_PROMPT:_ Please keep pictures out of the copy, and print exactly the lines from the one containing "Click the humid Column Name input field" through the end of the records.

┌────────

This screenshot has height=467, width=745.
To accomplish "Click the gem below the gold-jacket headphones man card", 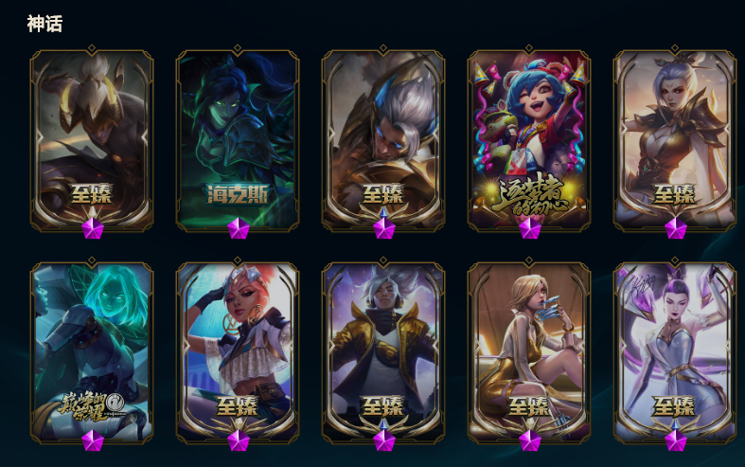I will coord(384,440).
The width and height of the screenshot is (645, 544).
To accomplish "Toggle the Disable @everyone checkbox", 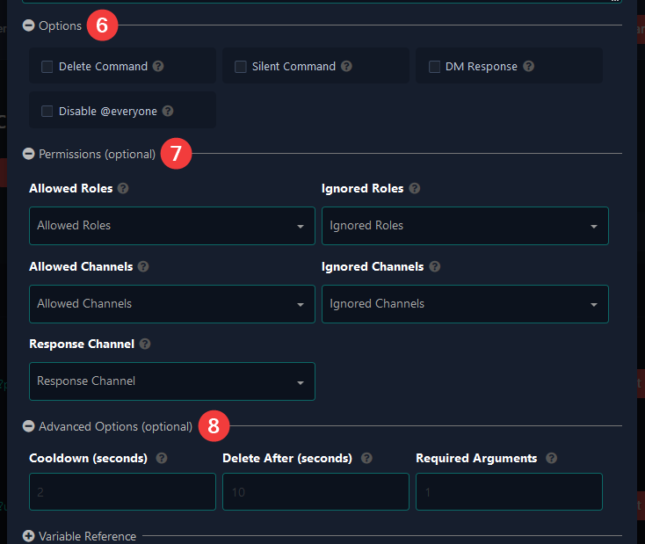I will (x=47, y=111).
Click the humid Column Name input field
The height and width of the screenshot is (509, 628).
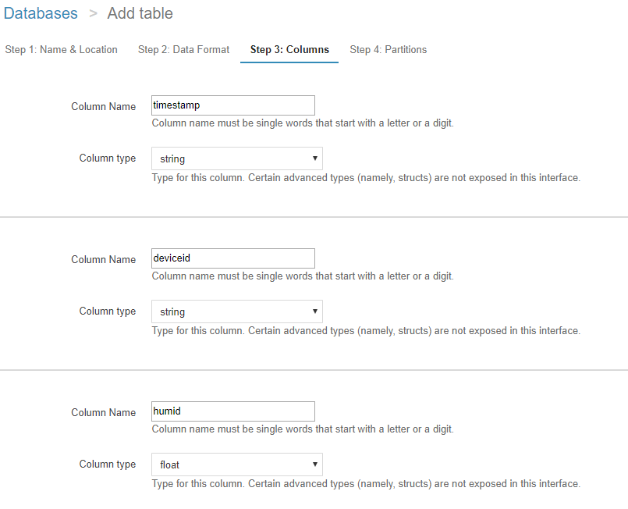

└────────

_EXERCISE OUTPUT:_
Click the humid Column Name input field
The height and width of the screenshot is (509, 628).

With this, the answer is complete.